Grand branle-bas de combat dans l’aile nord du château: après un fort ralenti dû à l’arrivée du Petit Prince chez Monsieur l’Héritier, il est temps maintenant que l’on se prépare à l’arrivée des premiers frimas.
Qu’y a-t-il de plus réconfortant d’un feu de cheminée lorsque le soleil se couche sur une soirée brumeuse, ou que le vent souffle en rassemblant des nuages bas et s’infiltre par les fentes des châssis qu’on aurait dû changer depuis longtemps mais qui, faute de moyens, d’artisans disponibles ou de temps, on se limite à calfeutrer tant bien que mal?
Il fait encore trop tôt pour allumer le chauffage. D’ailleurs, le service chargé du contrôle de la chaudière n’a pas encore envoyé son technicien, et le chauffagiste n’est pas encore passé pour remplacer la vanne qui fuitait. Il vaut mieux solliciter, car ce répit estival ne s’éternisera pas.
Par contre, l’humidité du soir commence à se faire remarquer, surtout au rez-de-chaussée, notamment quand les os nous rappellent qu’ils ne sont plus de toute première jeunesse.
Heureusement, il y a la cheminée.
Pas n’importe laquelle: on aime la modernité et l’efficacité, au château. C’est pour cela que les foyers ouverts ont été remplacés par des foyers fermés, ce qui en a fait de véritables éléments de chauffage. Plus questions désormais d’avoir le tablier brûlé et les fesses glacées: les bouches d’aération émettent l’air qui s’est réchauffé au contact des parois brûlantes et balaie la sensation de froid humide.

* _CONSIGNES_
1. Mettez à jour le texte sur l'hiver au château en le recopiant, en partant de « Grand branle-bas de » et en allant jusqu'à « bien que mal? », et remplacez « frimas » par « froids ».
2. Écrivez la suite du texte sur l'hiver au château, juste après sa dernière phrase.
La liste vient d'une autre source que le texte.

* _DONNÉES FOURNIES_
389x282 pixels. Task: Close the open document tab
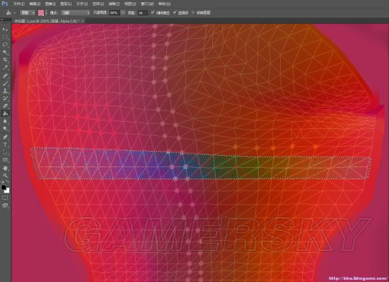(x=83, y=21)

* _CORRIGÉ_
1.
Grand branle-bas de combat dans l’aile nord du château: après un fort ralenti dû à l’arrivée du Petit Prince chez Monsieur l’Héritier, il est temps maintenant que l’on se prépare à l’arrivée des premiers froids.
Qu’y a-t-il de plus réconfortant d’un feu de cheminée lorsque le soleil se couche sur une soirée brumeuse, ou que le vent souffle en rassemblant des nuages bas et s’infiltre par les fentes des châssis qu’on aurait dû changer depuis longtemps mais qui, faute de moyens, d’artisans disponibles ou de temps, on se limite à calfeutrer tant bien que mal?

2.
Le premier feu de la saison est toujours une fête. On le prépare avec soin, à partir des trois bouts de papier froissés qu’on couvre de brindilles, pour terminer avec deux ou trois bûches de bois vieux et sec. Un verre de vin à la main (bon, disons posé à côté de la cheminée – il vaut mieux avoir les deux mains disponibles), le fauteuil en position, on prend une feuille de papier qu’on froisse et on torsade de manière à former une sorte de torche.
Voilà qu’elle s’enflamme: on l’approche alors à l’entrée du conduit pour voir si le tirage est bon, et pour le réchauffer.
Puis on met le feu aux boules de papier, qui à leur tour enflamment le petit bois.
Le feu prend bien, les bûches fument déjà, signe qu’elles ne vont pas tarder à s’embraser. On peut fermer la vitre et s’installer confortablement pour voir les flammes danser et les flammèches se perdre dans la hotte.
Et là – catastrophe!
On ne voit rien.
Si l’air est plus tiède, les flammes restent invisibles, leur danse cachée par la suie déposée sur la vitre qui n’a pas été nettoyée.
Pas de panique: le remède est simple mais il faudra attendre que le feu s’éteigne et que le foyer refroidisse avant de pouvoir procéder à
l’opération de nettoyage
qui, par bonheur, est simple et ne demande que peu d’ingrédients:
un vieux chiffon qu’on jettera après, une paire de gants en caoutchouc, un bol d’eau et un peu d’huile de coude, en plus d’un peu de cendres récupérées dans la cheminée.
Après avoir rabattu la vitre et enfilé les gants on humidifie le chiffon, puis on tamponne les cendres, en frottant ensuite la vitre. La suie se détachera petit à petit grâce à l’effet légèrement abrasif de la cendre.
Lorsqu’un pan de chiffon est trop sale pour nettoyer encore on recommence avec un autre pan: on humidifie, on récolte des cendres, on frotte. Et ainsi de suite, jusqu’à ce qu la vitre soit parfaitement propre.
Il n’est pas interdit d’utiliser un deuxième chiffon, surtout pour enlever les dernières traces, mais il ne faut pas oublier que ceux dont on se sera servi ne pourront pas être récupérés et qu’il partiront à la poubelle dès la fin de l’opération (évitons donc de nous servit de notre pull préféré).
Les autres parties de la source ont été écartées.